▶ DOCUMENT SEGMENT:
Two new drugs that will fight kidney cancer have just caught the attention of scientists.
A new cancer drug has shown enormous promise in a recent trial.
The immunotherapy drug Opdivo, produced by Bristol-Myers Squibb, has shown kidney cancer survival rates that are two years longer than the average in a late-stage trial, which means it could be used beyond melanoma and lung cancer, according to a Reuters report.
The company announced back in July that it was ending the study early because the drug was clearly more effective than Afinitor from Novartis, which is the established produced on the market. However, it had not laid out the detailed results until it showed them to the European Cancer Congress in Vienna, Austria, this weekend.
It’s a huge result that means Opdivo would be the first immune checkpoint inhibitor drug that would allow patients with renal cell carcinoma, which is a fairly common kind of kidney cancer, to live longer lives.
Opdivo is already being used for treatment of other cancers, especially lung cancer and melanoma, but because RCC has a prevalence that is twice that of melanoma, the manufacturers decided to take a look at adapting it to fight kidney cancer due to the potential for greater profits for the drug.
Opdivo targets certian molecules that have to do with how the immune system attacks tumors, which is why it shows such promise. Patients who took Opdivo had a medial survival of 25 months compared to 19.6 months for patients who took Afinitor, accoridng to Padmanee Sharma of the U.S. MD Anderson Cancer Center, who was one of the lead researchers for the study and was quoted in the report.
The study also found that a surprisingly large amount of patients saw their tumors shrink when they took Opdivo compared to the one produced by Novartis — 25 percent compared to 5 percent for Afinitor.
Because of these significant results, Sharma said it’s likely to result in patients getting a change in treatment if they have advanced kidney cancer.
Bristol is investigating the possibility of filing Opdivo for approval in kidney cancer treatments “quickly,” although the company hasn’t yet identified a date that it would submit the drug to regulators, according to the report.

▶ REQUIRED WORK:
1. Do the following statements agree with the article on the kidney cancer drug Opdivo? For each, answer yes or no and quote the words of the article that decide it.
(a) Opdivo is made by Novartis.
(b) Tumors shrank in 25 percent of the patients who took Opdivo.
(c) Bristol has set a date to submit Opdivo to regulators for kidney cancer.
2. Summarize the article on the kidney cancer drug Opdivo in two sentences.
3. Continue the article on the kidney cancer drug Opdivo from its final sentence.

▶ RECORD EXCERPTS:
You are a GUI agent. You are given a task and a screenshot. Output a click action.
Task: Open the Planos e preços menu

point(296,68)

* * *

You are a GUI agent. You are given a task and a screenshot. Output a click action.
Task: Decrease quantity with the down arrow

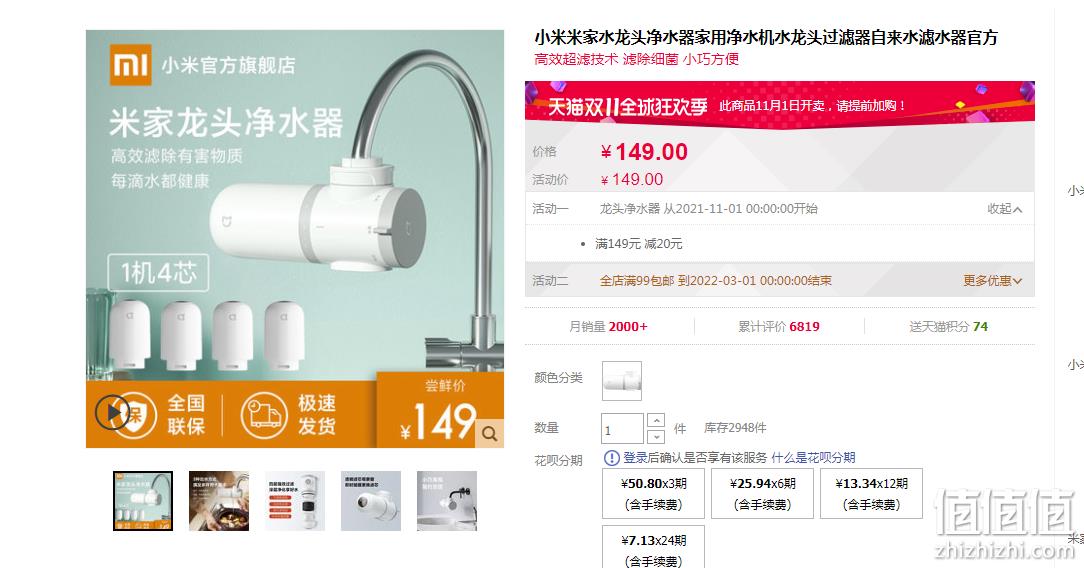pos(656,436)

▶ EXERCISE ANSWERS:
1.
(a) No: "The immunotherapy drug Opdivo, produced by Bristol-Myers Squibb"
(b) Yes: "25 percent compared to 5 percent for Afinitor"
(c) No: "the company hasn’t yet identified a date that it would submit the drug to regulators"

2. In a late-stage trial, the immunotherapy drug Opdivo from Bristol-Myers Squibb proved more effective against kidney cancer than Novartis's Afinitor, with tumors shrinking in 25 percent of Opdivo patients compared to 5 percent on Afinitor. Already used against lung cancer and melanoma, Opdivo may now be filed for approval in kidney cancer treatment, though the company has not yet set a date for submitting it to regulators.

3.
On the financial side, this could be big news for Bristol Myers-Squibb, with Reuters quoting analysts at Morgan Stanley as saying that the drug could be approved by early 2016, and it could be endorsed for off-label use to treat kidney cancer by the U.S. National Comprehensive Cancer Network by the end of this year. Also, Bristol is investigating whether combining Opdivo and another drug, Yervoy, would make an effective first-line treatment against kidney cancer.
The findings were published in the New England Journal of Medicine.
Kidney cancer, as the name implies, is a type of cancer that originates in the kidneys, which are bean-shaped organs that are about the size of a human fist located in the abdominal organs, with a kidney located on either side of your body.
Renal cell carcinoma is the most common type of kidney cancer. Less common forms include Wilms’ tumor, which can infect younger children.
Kidney cancer has been growing in prevalence, which may be due to better imaging techniques and therefore more detection rather than an increase in the disease.
Symptoms of kidney cancer include blood int he urine, pain below the ribs that is chronic, weight loss, persistent fatigue, and an intermittent fever. In its early stages, you won’t see many signs for kidney cancer, so early detection is difficult. The symptoms described above tend to happen in later stage of the disease.
Because of the prevalence of kidney cancer, it’s attracted the funding dollars of pharmaceutical giants like Bristol Myers-Squibb. BMS is an American pharmaceutical company that is headquarter in New York City. The company focuses on cancer, HIV/AIDS, cardiovascular disease, diabetes, hepatitis, and various psychiatric disorders, meaning it is on the front lines of some of the most common causes of premature death.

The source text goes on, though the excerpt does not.